(WORK REQUIRED): Restate word for word the lines of the entries below, starting with the line that holds "[IN YOUR SHOE on Facebook] (897, 1511)" and ending with the line that holds "[Button] (114, 161)", and no others.

(Collected data)

/---

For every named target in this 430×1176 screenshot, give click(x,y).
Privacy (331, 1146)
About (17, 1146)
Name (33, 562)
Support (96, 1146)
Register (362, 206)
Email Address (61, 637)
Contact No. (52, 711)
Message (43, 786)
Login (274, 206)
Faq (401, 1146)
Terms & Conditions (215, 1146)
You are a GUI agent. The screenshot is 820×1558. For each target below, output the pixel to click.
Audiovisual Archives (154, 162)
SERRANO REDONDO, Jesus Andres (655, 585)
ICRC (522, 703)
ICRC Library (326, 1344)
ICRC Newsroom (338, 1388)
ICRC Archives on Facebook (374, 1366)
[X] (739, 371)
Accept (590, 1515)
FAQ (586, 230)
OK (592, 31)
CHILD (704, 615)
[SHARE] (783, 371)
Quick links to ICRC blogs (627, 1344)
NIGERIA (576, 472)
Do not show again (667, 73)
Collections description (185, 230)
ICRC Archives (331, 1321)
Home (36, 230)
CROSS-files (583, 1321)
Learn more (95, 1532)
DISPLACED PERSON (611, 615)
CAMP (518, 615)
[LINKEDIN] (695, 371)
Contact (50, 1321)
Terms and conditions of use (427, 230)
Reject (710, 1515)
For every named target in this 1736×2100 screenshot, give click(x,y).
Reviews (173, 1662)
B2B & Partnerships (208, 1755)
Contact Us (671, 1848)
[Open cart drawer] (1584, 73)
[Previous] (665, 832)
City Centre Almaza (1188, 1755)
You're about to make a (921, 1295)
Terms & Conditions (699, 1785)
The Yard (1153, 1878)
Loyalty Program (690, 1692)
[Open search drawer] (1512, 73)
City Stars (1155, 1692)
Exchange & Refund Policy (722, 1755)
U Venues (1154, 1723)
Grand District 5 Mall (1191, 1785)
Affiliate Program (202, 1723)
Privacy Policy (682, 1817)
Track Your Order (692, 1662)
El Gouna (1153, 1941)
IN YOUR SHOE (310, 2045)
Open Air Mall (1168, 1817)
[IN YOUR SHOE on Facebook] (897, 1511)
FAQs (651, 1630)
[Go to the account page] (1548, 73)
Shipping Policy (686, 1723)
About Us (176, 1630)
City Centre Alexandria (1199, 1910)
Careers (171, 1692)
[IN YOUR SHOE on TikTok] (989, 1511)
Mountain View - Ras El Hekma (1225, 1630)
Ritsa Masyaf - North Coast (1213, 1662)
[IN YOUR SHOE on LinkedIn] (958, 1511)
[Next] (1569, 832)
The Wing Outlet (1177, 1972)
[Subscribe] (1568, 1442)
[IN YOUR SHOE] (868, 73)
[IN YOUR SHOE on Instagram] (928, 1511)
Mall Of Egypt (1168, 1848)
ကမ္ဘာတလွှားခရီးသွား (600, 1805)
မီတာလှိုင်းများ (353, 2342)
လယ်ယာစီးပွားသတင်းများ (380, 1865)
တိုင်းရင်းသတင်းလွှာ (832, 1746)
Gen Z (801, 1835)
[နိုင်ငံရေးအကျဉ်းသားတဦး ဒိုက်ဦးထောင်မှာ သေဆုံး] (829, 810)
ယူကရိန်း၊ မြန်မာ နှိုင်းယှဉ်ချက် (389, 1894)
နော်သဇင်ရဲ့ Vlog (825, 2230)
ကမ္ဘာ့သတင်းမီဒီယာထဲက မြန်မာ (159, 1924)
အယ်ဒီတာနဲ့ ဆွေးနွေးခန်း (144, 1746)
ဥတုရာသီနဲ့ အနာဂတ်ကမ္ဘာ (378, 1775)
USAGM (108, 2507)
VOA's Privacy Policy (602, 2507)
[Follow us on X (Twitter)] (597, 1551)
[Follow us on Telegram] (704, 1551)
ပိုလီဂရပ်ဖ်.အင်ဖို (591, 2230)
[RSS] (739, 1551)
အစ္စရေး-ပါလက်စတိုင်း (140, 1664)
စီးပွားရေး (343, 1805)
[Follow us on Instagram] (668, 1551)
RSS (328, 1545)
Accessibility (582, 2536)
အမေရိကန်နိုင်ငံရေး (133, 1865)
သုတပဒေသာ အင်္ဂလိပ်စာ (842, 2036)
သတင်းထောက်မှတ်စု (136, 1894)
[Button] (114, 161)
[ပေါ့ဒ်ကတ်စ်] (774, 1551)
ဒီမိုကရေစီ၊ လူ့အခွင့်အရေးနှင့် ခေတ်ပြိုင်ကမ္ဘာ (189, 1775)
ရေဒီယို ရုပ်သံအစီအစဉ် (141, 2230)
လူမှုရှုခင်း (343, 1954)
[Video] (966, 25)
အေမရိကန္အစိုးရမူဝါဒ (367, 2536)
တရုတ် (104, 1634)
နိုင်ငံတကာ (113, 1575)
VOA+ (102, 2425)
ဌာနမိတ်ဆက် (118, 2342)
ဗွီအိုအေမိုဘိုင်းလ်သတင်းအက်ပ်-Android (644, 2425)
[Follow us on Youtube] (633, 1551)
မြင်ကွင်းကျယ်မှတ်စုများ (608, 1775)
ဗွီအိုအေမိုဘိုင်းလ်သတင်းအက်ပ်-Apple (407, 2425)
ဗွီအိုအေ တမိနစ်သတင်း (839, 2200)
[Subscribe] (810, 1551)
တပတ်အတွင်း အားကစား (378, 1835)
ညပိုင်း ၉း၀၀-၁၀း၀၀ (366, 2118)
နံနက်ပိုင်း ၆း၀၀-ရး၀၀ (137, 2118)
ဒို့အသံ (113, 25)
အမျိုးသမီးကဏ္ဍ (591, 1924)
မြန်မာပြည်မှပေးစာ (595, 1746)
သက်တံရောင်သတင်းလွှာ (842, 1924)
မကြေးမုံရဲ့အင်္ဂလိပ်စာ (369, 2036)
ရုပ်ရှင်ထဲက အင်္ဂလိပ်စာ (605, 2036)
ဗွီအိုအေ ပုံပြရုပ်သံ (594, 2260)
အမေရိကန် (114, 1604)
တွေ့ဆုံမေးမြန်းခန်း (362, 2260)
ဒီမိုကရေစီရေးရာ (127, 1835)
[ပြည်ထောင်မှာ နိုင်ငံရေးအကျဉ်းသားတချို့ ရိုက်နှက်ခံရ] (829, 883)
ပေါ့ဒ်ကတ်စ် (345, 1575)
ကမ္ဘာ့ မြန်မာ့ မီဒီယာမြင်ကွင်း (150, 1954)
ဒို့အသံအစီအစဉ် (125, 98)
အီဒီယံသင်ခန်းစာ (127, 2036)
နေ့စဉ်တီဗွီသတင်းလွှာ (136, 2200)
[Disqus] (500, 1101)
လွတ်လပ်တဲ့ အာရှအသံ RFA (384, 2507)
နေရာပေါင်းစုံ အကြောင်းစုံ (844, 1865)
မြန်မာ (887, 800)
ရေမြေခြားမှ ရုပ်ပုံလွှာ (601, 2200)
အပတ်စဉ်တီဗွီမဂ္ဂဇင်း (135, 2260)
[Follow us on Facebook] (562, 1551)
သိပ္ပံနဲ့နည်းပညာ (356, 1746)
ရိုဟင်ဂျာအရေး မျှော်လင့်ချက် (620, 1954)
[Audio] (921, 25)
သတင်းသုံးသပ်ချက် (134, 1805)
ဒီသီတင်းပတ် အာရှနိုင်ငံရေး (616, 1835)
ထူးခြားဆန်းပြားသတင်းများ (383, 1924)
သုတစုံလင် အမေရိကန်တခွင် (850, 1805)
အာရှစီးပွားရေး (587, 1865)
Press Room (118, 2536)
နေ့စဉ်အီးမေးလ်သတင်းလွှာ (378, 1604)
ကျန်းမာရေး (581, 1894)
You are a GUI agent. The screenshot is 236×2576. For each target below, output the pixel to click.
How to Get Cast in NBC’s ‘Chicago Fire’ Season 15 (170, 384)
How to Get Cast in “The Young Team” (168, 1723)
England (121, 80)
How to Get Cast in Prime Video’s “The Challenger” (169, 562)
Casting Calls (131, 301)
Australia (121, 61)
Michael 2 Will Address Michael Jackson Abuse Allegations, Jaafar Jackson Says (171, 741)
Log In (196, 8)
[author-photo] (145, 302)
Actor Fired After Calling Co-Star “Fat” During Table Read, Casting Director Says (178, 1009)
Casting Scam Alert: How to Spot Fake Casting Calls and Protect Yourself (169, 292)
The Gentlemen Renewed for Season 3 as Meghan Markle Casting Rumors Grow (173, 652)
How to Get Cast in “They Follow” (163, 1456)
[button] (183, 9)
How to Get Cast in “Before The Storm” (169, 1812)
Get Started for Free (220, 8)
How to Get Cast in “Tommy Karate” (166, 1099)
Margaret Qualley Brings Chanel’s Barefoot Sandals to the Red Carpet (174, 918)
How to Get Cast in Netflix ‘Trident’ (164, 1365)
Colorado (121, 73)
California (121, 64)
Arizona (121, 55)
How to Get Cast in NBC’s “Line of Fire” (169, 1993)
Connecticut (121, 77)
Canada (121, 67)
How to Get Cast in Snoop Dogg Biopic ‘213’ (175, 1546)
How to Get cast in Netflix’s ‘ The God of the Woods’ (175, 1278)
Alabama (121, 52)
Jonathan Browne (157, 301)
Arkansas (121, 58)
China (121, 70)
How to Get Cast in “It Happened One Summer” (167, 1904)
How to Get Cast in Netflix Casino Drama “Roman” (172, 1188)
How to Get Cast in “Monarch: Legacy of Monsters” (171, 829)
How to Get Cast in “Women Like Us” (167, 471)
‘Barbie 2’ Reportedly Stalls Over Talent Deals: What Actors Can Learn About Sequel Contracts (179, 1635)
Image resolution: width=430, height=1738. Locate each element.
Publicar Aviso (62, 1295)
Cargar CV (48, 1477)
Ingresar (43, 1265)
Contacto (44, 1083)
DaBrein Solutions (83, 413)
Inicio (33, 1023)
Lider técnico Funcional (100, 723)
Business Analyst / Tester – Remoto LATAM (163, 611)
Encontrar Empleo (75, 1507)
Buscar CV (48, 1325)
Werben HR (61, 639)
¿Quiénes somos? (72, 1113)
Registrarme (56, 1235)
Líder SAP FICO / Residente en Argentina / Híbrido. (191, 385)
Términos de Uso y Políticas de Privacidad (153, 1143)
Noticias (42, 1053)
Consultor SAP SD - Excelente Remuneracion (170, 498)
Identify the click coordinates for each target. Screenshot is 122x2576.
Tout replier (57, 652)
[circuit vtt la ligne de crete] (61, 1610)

\---

(YOUR RESPONSE):
[IN YOUR SHOE on Facebook] (897, 1511)
FAQs (651, 1630)
[Go to the account page] (1548, 73)
Shipping Policy (686, 1723)
About Us (176, 1630)
City Centre Alexandria (1199, 1910)
Careers (171, 1692)
[IN YOUR SHOE on TikTok] (989, 1511)
Mountain View - Ras El Hekma (1225, 1630)
Ritsa Masyaf - North Coast (1213, 1662)
[IN YOUR SHOE on LinkedIn] (958, 1511)
[Next] (1569, 832)
The Wing Outlet (1177, 1972)
[Subscribe] (1568, 1442)
[IN YOUR SHOE] (868, 73)
[IN YOUR SHOE on Instagram] (928, 1511)
Mall Of Egypt (1168, 1848)
ကမ္ဘာတလွှားခရီးသွား (600, 1805)
မီတာလှိုင်းများ (353, 2342)
လယ်ယာစီးပွားသတင်းများ (380, 1865)
တိုင်းရင်းသတင်းလွှာ (832, 1746)
Gen Z (801, 1835)
[နိုင်ငံရေးအကျဉ်းသားတဦး ဒိုက်ဦးထောင်မှာ သေဆုံး] (829, 810)
ယူကရိန်း၊ မြန်မာ နှိုင်းယှဉ်ချက် (389, 1894)
နော်သဇင်ရဲ့ Vlog (825, 2230)
ကမ္ဘာ့သတင်းမီဒီယာထဲက မြန်မာ (159, 1924)
အယ်ဒီတာနဲ့ ဆွေးနွေးခန်း (144, 1746)
ဥတုရာသီနဲ့ အနာဂတ်ကမ္ဘာ (378, 1775)
USAGM (108, 2507)
VOA's Privacy Policy (602, 2507)
[Follow us on X (Twitter)] (597, 1551)
[Follow us on Telegram] (704, 1551)
ပိုလီဂရပ်ဖ်.အင်ဖို (591, 2230)
[RSS] (739, 1551)
အစ္စရေး-ပါလက်စတိုင်း (140, 1664)
စီးပွားရေး (343, 1805)
[Follow us on Instagram] (668, 1551)
RSS (328, 1545)
Accessibility (582, 2536)
အမေရိကန်နိုင်ငံရေး (133, 1865)
သုတပဒေသာ အင်္ဂလိပ်စာ (842, 2036)
သတင်းထောက်မှတ်စု (136, 1894)
[Button] (114, 161)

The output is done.